• WHAT NEEDS TO BE DONE: Can you render every one of the records below as a Markdown table with the columns Row and Record, leaving out any blank lines?

• ROWS:

++++++++

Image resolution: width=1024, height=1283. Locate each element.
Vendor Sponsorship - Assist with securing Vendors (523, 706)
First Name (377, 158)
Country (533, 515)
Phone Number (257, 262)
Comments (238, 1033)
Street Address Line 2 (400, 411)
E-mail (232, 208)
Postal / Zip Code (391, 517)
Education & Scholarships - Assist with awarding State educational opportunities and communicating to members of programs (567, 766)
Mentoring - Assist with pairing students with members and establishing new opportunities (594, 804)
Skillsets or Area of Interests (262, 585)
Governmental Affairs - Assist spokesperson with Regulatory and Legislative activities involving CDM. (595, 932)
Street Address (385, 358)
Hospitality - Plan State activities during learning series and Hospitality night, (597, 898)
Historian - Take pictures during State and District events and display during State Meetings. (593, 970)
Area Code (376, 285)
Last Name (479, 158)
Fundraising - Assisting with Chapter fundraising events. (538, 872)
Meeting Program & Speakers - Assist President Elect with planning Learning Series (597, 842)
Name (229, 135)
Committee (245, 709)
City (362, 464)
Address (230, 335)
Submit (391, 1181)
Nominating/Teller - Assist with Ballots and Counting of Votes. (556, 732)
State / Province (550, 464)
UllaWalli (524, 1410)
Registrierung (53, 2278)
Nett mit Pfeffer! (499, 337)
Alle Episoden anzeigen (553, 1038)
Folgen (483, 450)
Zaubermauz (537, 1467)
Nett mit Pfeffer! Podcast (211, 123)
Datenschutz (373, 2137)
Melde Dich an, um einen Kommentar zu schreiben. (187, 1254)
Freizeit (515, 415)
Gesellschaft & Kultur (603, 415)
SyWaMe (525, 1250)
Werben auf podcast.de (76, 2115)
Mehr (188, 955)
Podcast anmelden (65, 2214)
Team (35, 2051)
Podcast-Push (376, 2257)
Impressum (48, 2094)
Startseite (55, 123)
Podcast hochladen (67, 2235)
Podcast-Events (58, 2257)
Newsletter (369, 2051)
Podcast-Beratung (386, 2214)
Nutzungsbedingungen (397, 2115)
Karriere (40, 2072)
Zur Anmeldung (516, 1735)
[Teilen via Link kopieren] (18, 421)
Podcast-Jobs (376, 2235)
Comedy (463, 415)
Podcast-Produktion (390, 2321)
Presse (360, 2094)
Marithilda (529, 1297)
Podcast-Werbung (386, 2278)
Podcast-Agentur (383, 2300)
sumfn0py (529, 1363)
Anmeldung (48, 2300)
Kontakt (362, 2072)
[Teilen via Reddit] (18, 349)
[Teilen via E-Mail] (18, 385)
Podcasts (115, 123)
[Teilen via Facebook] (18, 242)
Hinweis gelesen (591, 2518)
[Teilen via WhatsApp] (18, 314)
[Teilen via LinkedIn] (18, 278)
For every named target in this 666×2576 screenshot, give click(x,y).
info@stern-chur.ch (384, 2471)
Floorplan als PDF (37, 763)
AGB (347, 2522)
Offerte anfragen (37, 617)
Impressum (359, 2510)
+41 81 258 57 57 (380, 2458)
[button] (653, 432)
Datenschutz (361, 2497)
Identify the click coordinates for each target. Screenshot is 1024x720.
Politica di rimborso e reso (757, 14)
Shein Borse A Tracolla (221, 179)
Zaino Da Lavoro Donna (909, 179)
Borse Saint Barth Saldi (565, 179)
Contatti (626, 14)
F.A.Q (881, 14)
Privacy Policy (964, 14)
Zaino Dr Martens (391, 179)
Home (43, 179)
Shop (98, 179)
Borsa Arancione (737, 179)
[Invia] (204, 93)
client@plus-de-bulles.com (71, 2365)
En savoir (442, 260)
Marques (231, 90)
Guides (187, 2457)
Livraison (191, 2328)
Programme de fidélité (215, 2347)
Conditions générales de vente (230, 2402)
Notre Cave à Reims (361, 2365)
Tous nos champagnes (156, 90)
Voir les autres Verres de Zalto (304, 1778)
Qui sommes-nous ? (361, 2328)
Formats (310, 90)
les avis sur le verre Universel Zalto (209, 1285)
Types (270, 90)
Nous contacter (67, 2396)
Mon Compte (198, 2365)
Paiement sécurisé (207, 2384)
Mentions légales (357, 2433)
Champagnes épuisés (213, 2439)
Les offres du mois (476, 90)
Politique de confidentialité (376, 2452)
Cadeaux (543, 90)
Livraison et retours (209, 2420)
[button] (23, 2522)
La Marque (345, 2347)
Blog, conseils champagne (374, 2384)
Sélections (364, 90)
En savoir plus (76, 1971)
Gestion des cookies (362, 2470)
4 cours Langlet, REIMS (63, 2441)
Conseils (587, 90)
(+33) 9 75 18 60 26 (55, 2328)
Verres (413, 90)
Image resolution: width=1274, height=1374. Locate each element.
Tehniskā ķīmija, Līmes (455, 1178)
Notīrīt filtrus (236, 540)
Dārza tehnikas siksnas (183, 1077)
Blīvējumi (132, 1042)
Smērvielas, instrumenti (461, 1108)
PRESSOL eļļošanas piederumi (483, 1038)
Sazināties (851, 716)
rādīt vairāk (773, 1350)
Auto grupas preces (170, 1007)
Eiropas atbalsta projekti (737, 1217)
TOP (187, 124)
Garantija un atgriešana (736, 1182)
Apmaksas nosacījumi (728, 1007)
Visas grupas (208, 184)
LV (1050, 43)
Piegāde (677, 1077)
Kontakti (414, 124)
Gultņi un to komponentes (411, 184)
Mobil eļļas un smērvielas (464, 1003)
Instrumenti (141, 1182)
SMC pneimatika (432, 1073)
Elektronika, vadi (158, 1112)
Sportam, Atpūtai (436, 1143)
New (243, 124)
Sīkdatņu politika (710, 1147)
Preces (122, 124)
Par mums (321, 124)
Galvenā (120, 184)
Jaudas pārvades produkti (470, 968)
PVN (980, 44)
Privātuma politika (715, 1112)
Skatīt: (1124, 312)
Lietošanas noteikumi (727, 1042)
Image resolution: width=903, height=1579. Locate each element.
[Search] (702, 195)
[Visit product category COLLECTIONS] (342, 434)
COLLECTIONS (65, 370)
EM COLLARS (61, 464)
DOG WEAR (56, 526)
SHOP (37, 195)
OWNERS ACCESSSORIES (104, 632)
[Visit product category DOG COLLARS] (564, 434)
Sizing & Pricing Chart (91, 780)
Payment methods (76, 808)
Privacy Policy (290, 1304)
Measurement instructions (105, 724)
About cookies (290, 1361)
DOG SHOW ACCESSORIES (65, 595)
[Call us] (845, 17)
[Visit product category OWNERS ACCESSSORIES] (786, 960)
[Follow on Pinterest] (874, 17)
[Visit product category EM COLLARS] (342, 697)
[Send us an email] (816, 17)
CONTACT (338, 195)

++++++++

• FINAL ANSWER:
| Row | Record |
|---|---|
| 1 | Image resolution: width=1024, height=1283. Locate each element. |
| 2 | Vendor Sponsorship - Assist with securing Vendors (523, 706) |
| 3 | First Name (377, 158) |
| 4 | Country (533, 515) |
| 5 | Phone Number (257, 262) |
| 6 | Comments (238, 1033) |
| 7 | Street Address Line 2 (400, 411) |
| 8 | E-mail (232, 208) |
| 9 | Postal / Zip Code (391, 517) |
| 10 | Education & Scholarships - Assist with awarding State educational opportunities and communicating to members of programs (567, 766) |
| 11 | Mentoring - Assist with pairing students with members and establishing new opportunities (594, 804) |
| 12 | Skillsets or Area of Interests (262, 585) |
| 13 | Governmental Affairs - Assist spokesperson with Regulatory and Legislative activities involving CDM. (595, 932) |
| 14 | Street Address (385, 358) |
| 15 | Hospitality - Plan State activities during learning series and Hospitality night, (597, 898) |
| 16 | Historian - Take pictures during State and District events and display during State Meetings. (593, 970) |
| 17 | Area Code (376, 285) |
| 18 | Last Name (479, 158) |
| 19 | Fundraising - Assisting with Chapter fundraising events. (538, 872) |
| 20 | Meeting Program & Speakers - Assist President Elect with planning Learning Series (597, 842) |
| 21 | Name (229, 135) |
| 22 | Committee (245, 709) |
| 23 | City (362, 464) |
| 24 | Address (230, 335) |
| 25 | Submit (391, 1181) |
| 26 | Nominating/Teller - Assist with Ballots and Counting of Votes. (556, 732) |
| 27 | State / Province (550, 464) |
| 28 | UllaWalli (524, 1410) |
| 29 | Registrierung (53, 2278) |
| 30 | Nett mit Pfeffer! (499, 337) |
| 31 | Alle Episoden anzeigen (553, 1038) |
| 32 | Folgen (483, 450) |
| 33 | Zaubermauz (537, 1467) |
| 34 | Nett mit Pfeffer! Podcast (211, 123) |
| 35 | Datenschutz (373, 2137) |
| 36 | Melde Dich an, um einen Kommentar zu schreiben. (187, 1254) |
| 37 | Freizeit (515, 415) |
| 38 | Gesellschaft & Kultur (603, 415) |
| 39 | SyWaMe (525, 1250) |
| 40 | Werben auf podcast.de (76, 2115) |
| 41 | Mehr (188, 955) |
| 42 | Podcast anmelden (65, 2214) |
| 43 | Team (35, 2051) |
| 44 | Podcast-Push (376, 2257) |
| 45 | Impressum (48, 2094) |
| 46 | Startseite (55, 123) |
| 47 | Podcast hochladen (67, 2235) |
| 48 | Podcast-Events (58, 2257) |
| 49 | Newsletter (369, 2051) |
| 50 | Podcast-Beratung (386, 2214) |
| 51 | Nutzungsbedingungen (397, 2115) |
| 52 | Karriere (40, 2072) |
| 53 | Zur Anmeldung (516, 1735) |
| 54 | [Teilen via Link kopieren] (18, 421) |
| 55 | Podcast-Jobs (376, 2235) |
| 56 | Comedy (463, 415) |
| 57 | Podcast-Produktion (390, 2321) |
| 58 | Presse (360, 2094) |
| 59 | Marithilda (529, 1297) |
| 60 | Podcast-Werbung (386, 2278) |
| 61 | Podcast-Agentur (383, 2300) |
| 62 | sumfn0py (529, 1363) |
| 63 | Anmeldung (48, 2300) |
| 64 | Kontakt (362, 2072) |
| 65 | [Teilen via Reddit] (18, 349) |
| 66 | [Teilen via E-Mail] (18, 385) |
| 67 | Podcasts (115, 123) |
| 68 | [Teilen via Facebook] (18, 242) |
| 69 | Hinweis gelesen (591, 2518) |
| 70 | [Teilen via WhatsApp] (18, 314) |
| 71 | [Teilen via LinkedIn] (18, 278) |
| 72 | For every named target in this 666×2576 screenshot, give click(x,y). |
| 73 | info@stern-chur.ch (384, 2471) |
| 74 | Floorplan als PDF (37, 763) |
| 75 | AGB (347, 2522) |
| 76 | Offerte anfragen (37, 617) |
| 77 | Impressum (359, 2510) |
| 78 | +41 81 258 57 57 (380, 2458) |
| 79 | [button] (653, 432) |
| 80 | Datenschutz (361, 2497) |
| 81 | Identify the click coordinates for each target. Screenshot is 1024x720. |
| 82 | Politica di rimborso e reso (757, 14) |
| 83 | Shein Borse A Tracolla (221, 179) |
| 84 | Zaino Da Lavoro Donna (909, 179) |
| 85 | Borse Saint Barth Saldi (565, 179) |
| 86 | Contatti (626, 14) |
| 87 | F.A.Q (881, 14) |
| 88 | Privacy Policy (964, 14) |
| 89 | Zaino Dr Martens (391, 179) |
| 90 | Home (43, 179) |
| 91 | Shop (98, 179) |
| 92 | Borsa Arancione (737, 179) |
| 93 | [Invia] (204, 93) |
| 94 | client@plus-de-bulles.com (71, 2365) |
| 95 | En savoir (442, 260) |
| 96 | Marques (231, 90) |
| 97 | Guides (187, 2457) |
| 98 | Livraison (191, 2328) |
| 99 | Programme de fidélité (215, 2347) |
| 100 | Conditions générales de vente (230, 2402) |
| 101 | Notre Cave à Reims (361, 2365) |
| 102 | Tous nos champagnes (156, 90) |
| 103 | Voir les autres Verres de Zalto (304, 1778) |
| 104 | Qui sommes-nous ? (361, 2328) |
| 105 | Formats (310, 90) |
| 106 | les avis sur le verre Universel Zalto (209, 1285) |
| 107 | Types (270, 90) |
| 108 | Nous contacter (67, 2396) |
| 109 | Mon Compte (198, 2365) |
| 110 | Paiement sécurisé (207, 2384) |
| 111 | Mentions légales (357, 2433) |
| 112 | Champagnes épuisés (213, 2439) |
| 113 | Les offres du mois (476, 90) |
| 114 | Politique de confidentialité (376, 2452) |
| 115 | Cadeaux (543, 90) |
| 116 | Livraison et retours (209, 2420) |
| 117 | [button] (23, 2522) |
| 118 | La Marque (345, 2347) |
| 119 | Blog, conseils champagne (374, 2384) |
| 120 | Sélections (364, 90) |
| 121 | En savoir plus (76, 1971) |
| 122 | Gestion des cookies (362, 2470) |
| 123 | 4 cours Langlet, REIMS (63, 2441) |
| 124 | Conseils (587, 90) |
| 125 | (+33) 9 75 18 60 26 (55, 2328) |
| 126 | Verres (413, 90) |
| 127 | Image resolution: width=1274, height=1374. Locate each element. |
| 128 | Tehniskā ķīmija, Līmes (455, 1178) |
| 129 | Notīrīt filtrus (236, 540) |
| 130 | Dārza tehnikas siksnas (183, 1077) |
| 131 | Blīvējumi (132, 1042) |
| 132 | Smērvielas, instrumenti (461, 1108) |
| 133 | PRESSOL eļļošanas piederumi (483, 1038) |
| 134 | Sazināties (851, 716) |
| 135 | rādīt vairāk (773, 1350) |
| 136 | Auto grupas preces (170, 1007) |
| 137 | Eiropas atbalsta projekti (737, 1217) |
| 138 | TOP (187, 124) |
| 139 | Garantija un atgriešana (736, 1182) |
| 140 | Apmaksas nosacījumi (728, 1007) |
| 141 | Visas grupas (208, 184) |
| 142 | LV (1050, 43) |
| 143 | Piegāde (677, 1077) |
| 144 | Kontakti (414, 124) |
| 145 | Gultņi un to komponentes (411, 184) |
| 146 | Mobil eļļas un smērvielas (464, 1003) |
| 147 | Instrumenti (141, 1182) |
| 148 | SMC pneimatika (432, 1073) |
| 149 | Elektronika, vadi (158, 1112) |
| 150 | Sportam, Atpūtai (436, 1143) |
| 151 | New (243, 124) |
| 152 | Sīkdatņu politika (710, 1147) |
| 153 | Preces (122, 124) |
| 154 | Par mums (321, 124) |
| 155 | Galvenā (120, 184) |
| 156 | Jaudas pārvades produkti (470, 968) |
| 157 | PVN (980, 44) |
| 158 | Privātuma politika (715, 1112) |
| 159 | Skatīt: (1124, 312) |
| 160 | Lietošanas noteikumi (727, 1042) |
| 161 | Image resolution: width=903, height=1579. Locate each element. |
| 162 | [Search] (702, 195) |
| 163 | [Visit product category COLLECTIONS] (342, 434) |
| 164 | COLLECTIONS (65, 370) |
| 165 | EM COLLARS (61, 464) |
| 166 | DOG WEAR (56, 526) |
| 167 | SHOP (37, 195) |
| 168 | OWNERS ACCESSSORIES (104, 632) |
| 169 | [Visit product category DOG COLLARS] (564, 434) |
| 170 | Sizing & Pricing Chart (91, 780) |
| 171 | Payment methods (76, 808) |
| 172 | Privacy Policy (290, 1304) |
| 173 | Measurement instructions (105, 724) |
| 174 | About cookies (290, 1361) |
| 175 | DOG SHOW ACCESSORIES (65, 595) |
| 176 | [Call us] (845, 17) |
| 177 | [Visit product category OWNERS ACCESSSORIES] (786, 960) |
| 178 | [Follow on Pinterest] (874, 17) |
| 179 | [Visit product category EM COLLARS] (342, 697) |
| 180 | [Send us an email] (816, 17) |
| 181 | CONTACT (338, 195) |